We had relatives, food, and three kinds of dip because I was unwary and said, sure, I'll go with you to Central Market to get those last few things and there was brie.

Uninteresting Notes

1.) Why does Central Market hate me and rearrange their coffee every time I go in there? I am not ashamed of my coffee preferences, but I am conscious of the fact that in general, my economic class does not say shit like, "No, not the decaf free-trade organic Sumatran with the full body and high acid; I mean the regular free-trade organic Sumatran low-acid, shade-grown, full caffeine." I sound like a parody from Family Guy. It's not that I am mocking people who are environmentally aware, but I feel like a very specialized afterschool special for the Montessori crowd whose parents went very green five years ago and talk about their composting strategies.

....

#### EXERCISE REQUIREMENTS
Please extract, word for word, the stretch of the Central Market post from "Uninteresting Notes" through "their composting strategies.".

#### DATASET EXCERPT
....

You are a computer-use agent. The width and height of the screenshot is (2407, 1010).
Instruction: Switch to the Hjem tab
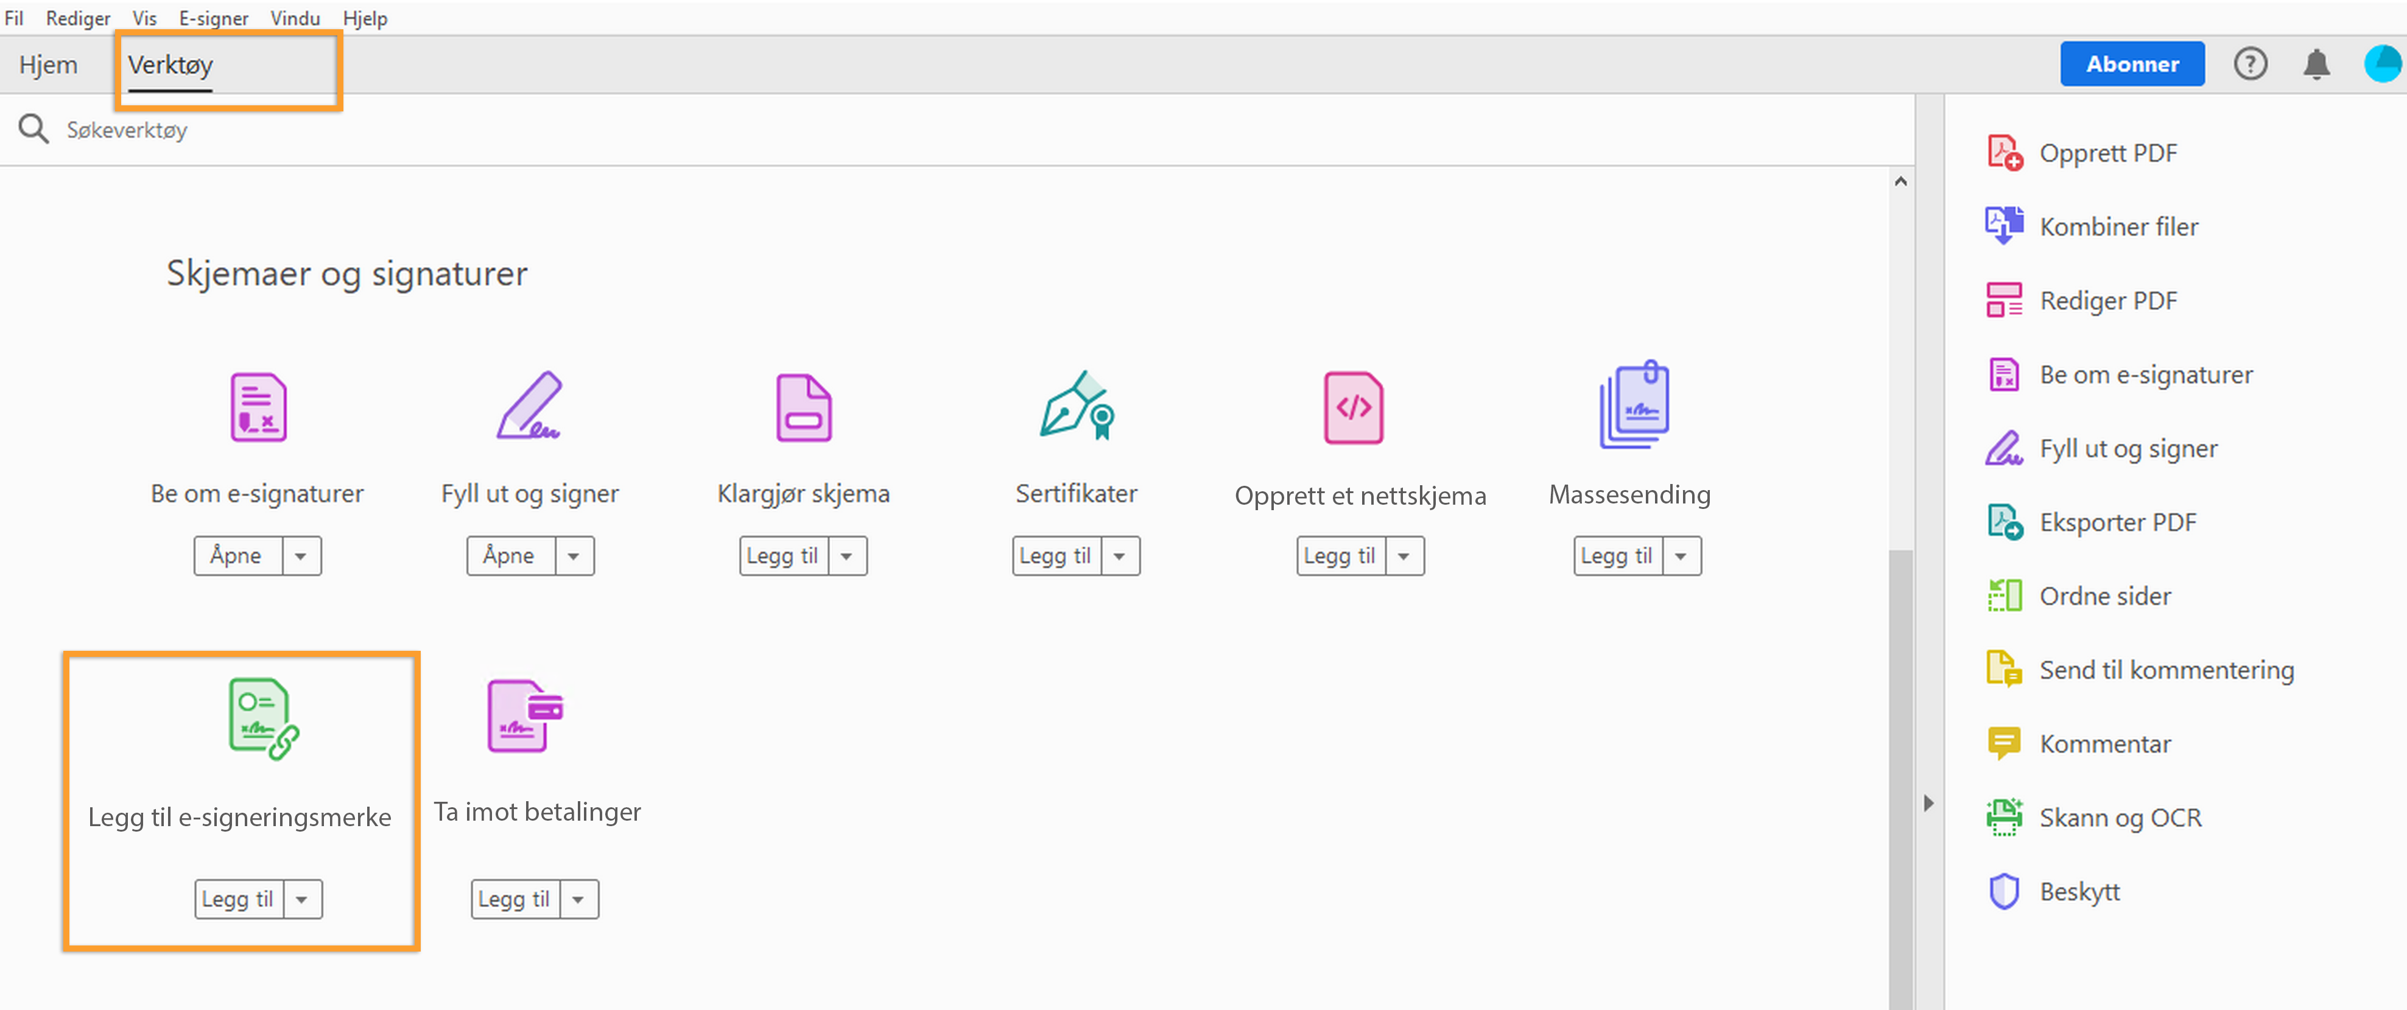(x=49, y=64)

....

#### RESULT FOR THIS TASK
Uninteresting Notes

1.) Why does Central Market hate me and rearrange their coffee every time I go in there? I am not ashamed of my coffee preferences, but I am conscious of the fact that in general, my economic class does not say shit like, "No, not the decaf free-trade organic Sumatran with the full body and high acid; I mean the regular free-trade organic Sumatran low-acid, shade-grown, full caffeine." I sound like a parody from Family Guy. It's not that I am mocking people who are environmentally aware, but I feel like a very specialized afterschool special for the Montessori crowd whose parents went very green five years ago and talk about their composting strategies.